Source passage
* * *

# $2000 a Month?!! Does anyone out here sell enough t-shirts a month to pull this off?



## jshade

Hi guys  

I was wondering if theres anybody out here with t-shirt sites makeing about two-grand a month. Or does anyone out there have any idea how i could sell enough t-shirts a month to make this amount a month. Im starting college and the money i need to save every month for school is outrages !! If i could sell that many t-shirts a month (maybe about 300 a month) that could ease my strain. (my job just dosen't give me enough) I know its a High amount to shoot for since im just going to start my site in about a month, but i kinda NEED this to work. Up untill the time i start my site im going to keep working on making the best rock'n'roll/gothic t-shirts i can. If anyone has any ideas on how i could make my t-shirt site as succesfull as it can with the market im targeting that would help out alot.
-Thanks guys


----------



## Shuffy

Sure you can make that kind of money a month and more . . maybe not right away . . even IMPOSSIBLE . . . says IM POSSIBLE 

Diane


----------



## darwyn

Shuffy said:


> even IMPOSSIBLE . . . says IM POSSIBLE


Now THAT's a t-shirt!!


----------



## darwyn

300 a month is a lot. If you want that kind of money...

Step 1: Figure out your business. Write a business plan. Figure out how you will market your tees and all the financials.

Step 2: Assuming your business is internet based...make darn sure your website is top notch. It is critical for your sales goals. If it looks average, you are shooting yourself in the foot. Make it easy to use and appealing (in that order).

* * *

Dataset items
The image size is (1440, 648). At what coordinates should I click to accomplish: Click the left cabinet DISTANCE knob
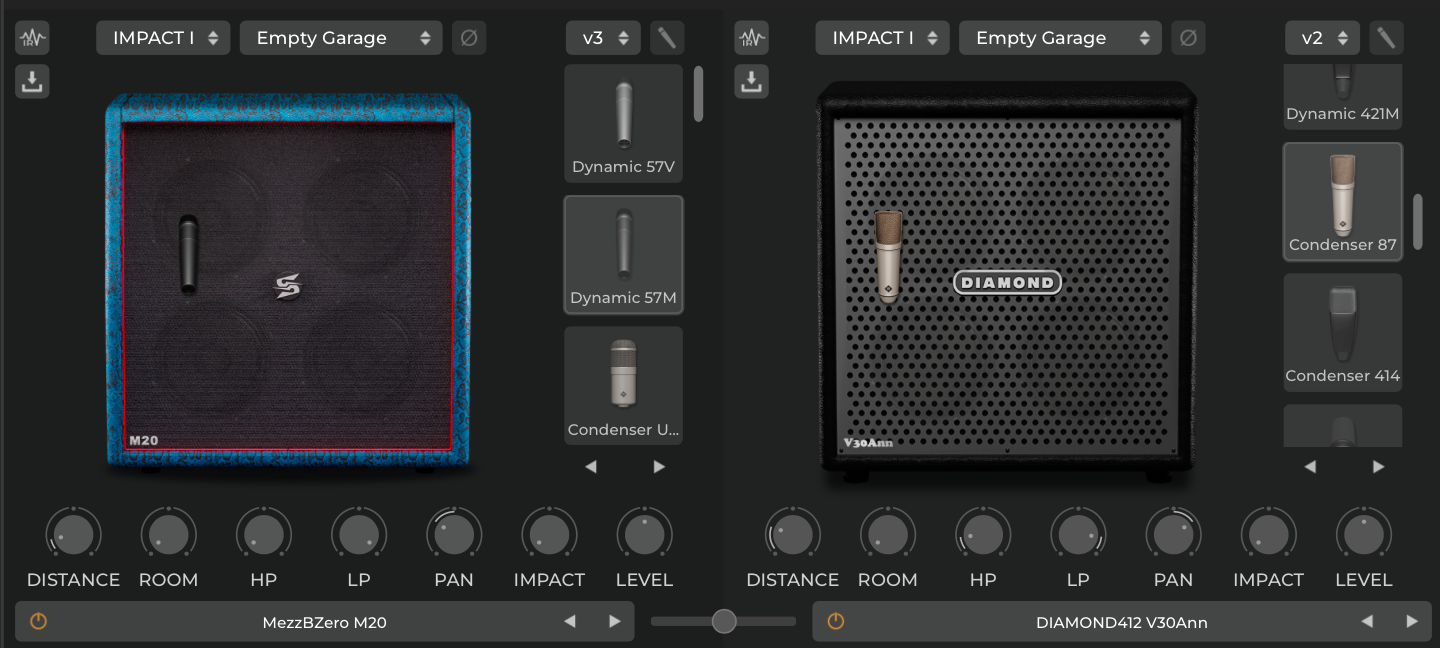(73, 534)
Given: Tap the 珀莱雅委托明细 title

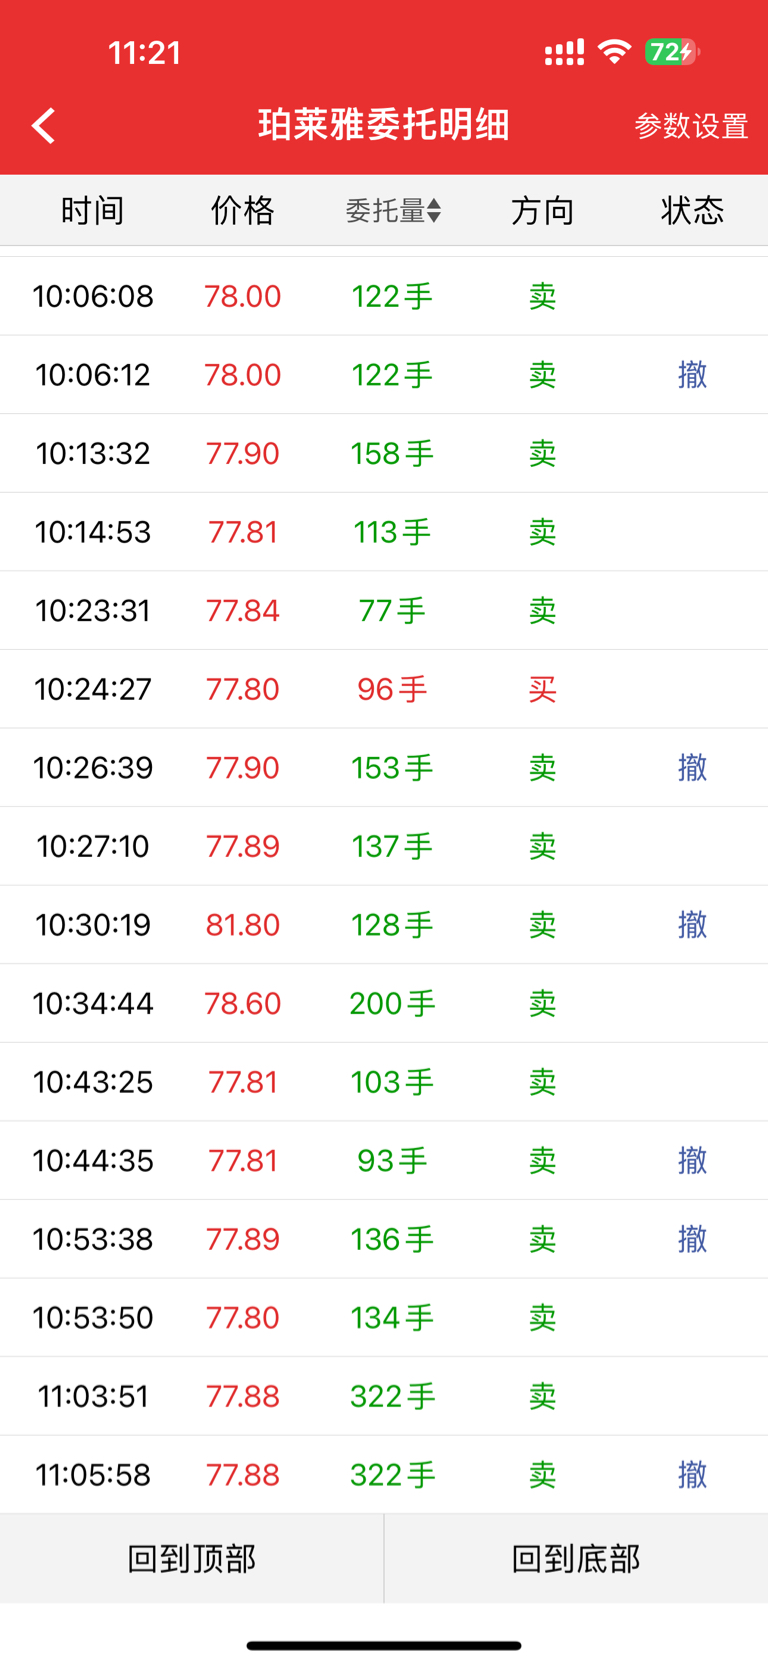Looking at the screenshot, I should pyautogui.click(x=384, y=125).
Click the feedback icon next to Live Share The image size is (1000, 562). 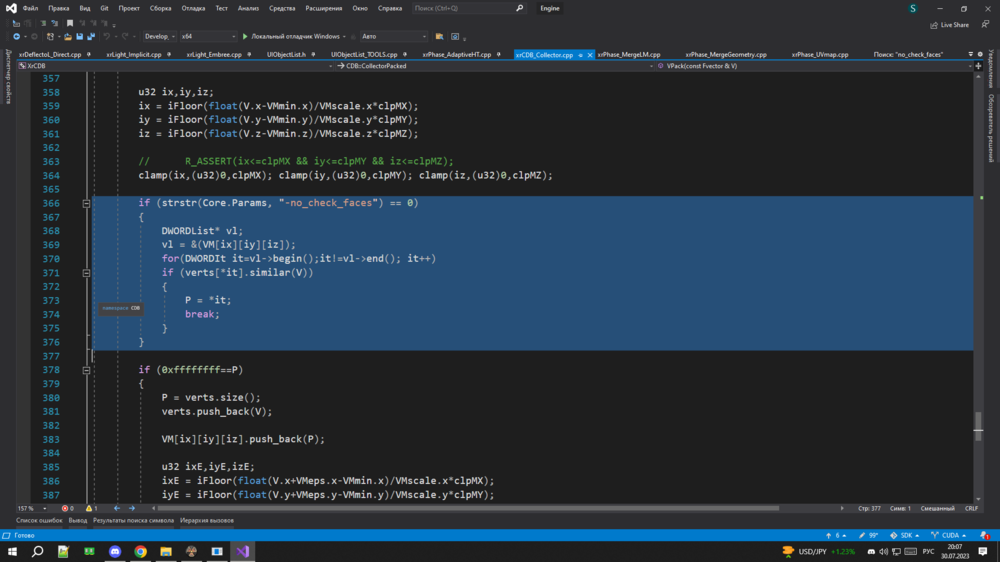[x=986, y=25]
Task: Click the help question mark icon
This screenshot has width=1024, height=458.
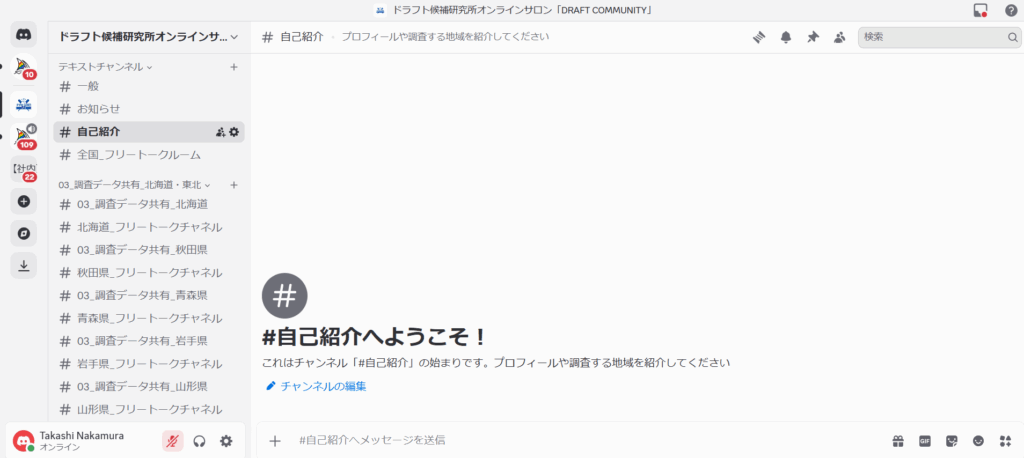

* * *

What you need to do
1. List the distinct usernames of everyone who posts in the t-shirt forum thread.
2. Go on with the t-shirt forum thread, picking up right after its final sentence.
You can leave the dataset items aside.

Answer list
1. jshade, Shuffy, darwyn

2.
Step 3: Have good designs. This is your product. It MUST be appealing because it's what people are giving you their hard earned dollar for. Do your homework. Unless you're CafePress'ing it, ask people what they think before investing money. As a college student, I doubt you have money to waste on unpopular designs.

Step 4: Be unique. I'm sure there are hundreds of gothic/rock-n-roll type t-shirt websites out there. Set yourself apart. Whether it be unique packaging, outstanding service, or original designs...make sure you aren't lost in the crowd.

Again, 300 a month is high to start, I'd say. The more you put in, the more you will get out.

I hope this helps. It actually helped me just writing it.


----------



## darwyn

All in all...make it YOUR site that gothic/rock-n-roll fans want to come to FIRST.


----------



## Shuffy

simply sell 134 T-shirts for 15 bucks and wala 2 grand a month


----------



## Shuffy

Thx Brian 

a few guys that come by my shop on the weekends have gone crazy over the Tee that refers to Anna Nicole Smith's mother . .

V***** A***** is just a pimple in the path of progress

the guys wear the Tee's to bar parties


----------



## monkeylantern

Yup, that's totally possible. Not with a thrown-together-mess of a site, but if you do everything well, that's totally possible. There are people selling 20 times those numbers simply using eBay.


----------



## Anruth

Hi, I'm pretty fresh to the fray. But I surprised at how easy a sell my shirts are. I definately can see $2000 a month in my future. Just take one step at a time and don't get discouraged. 

And when it happens remember how good it feels when you go to pick up a check and the customer reorders more then his original order.


----------



## binki

I know a guy that works 40-50 hours a week doing sales and he does about $75,000/month gross. So yes, $2000 is not unrealistic.


----------



## jshade

Wow, thanks alot guys If I follow what all of you are saying ill be able to reach my goal for sure! Thanks for giving me faith to put my ALL into my t-shirt biz!
-Thanks again guys!! ($2000 a month here we come!)


----------



## alphadatabase

binki said:


> I know a guy that works 40-50 hours a week doing sales and he does about $75,000/month gross. So yes, $2000 is not unrealistic.


 
INCREDIBLE!! What type of sales is he doing to make that kind of money??? Does he have a site or something??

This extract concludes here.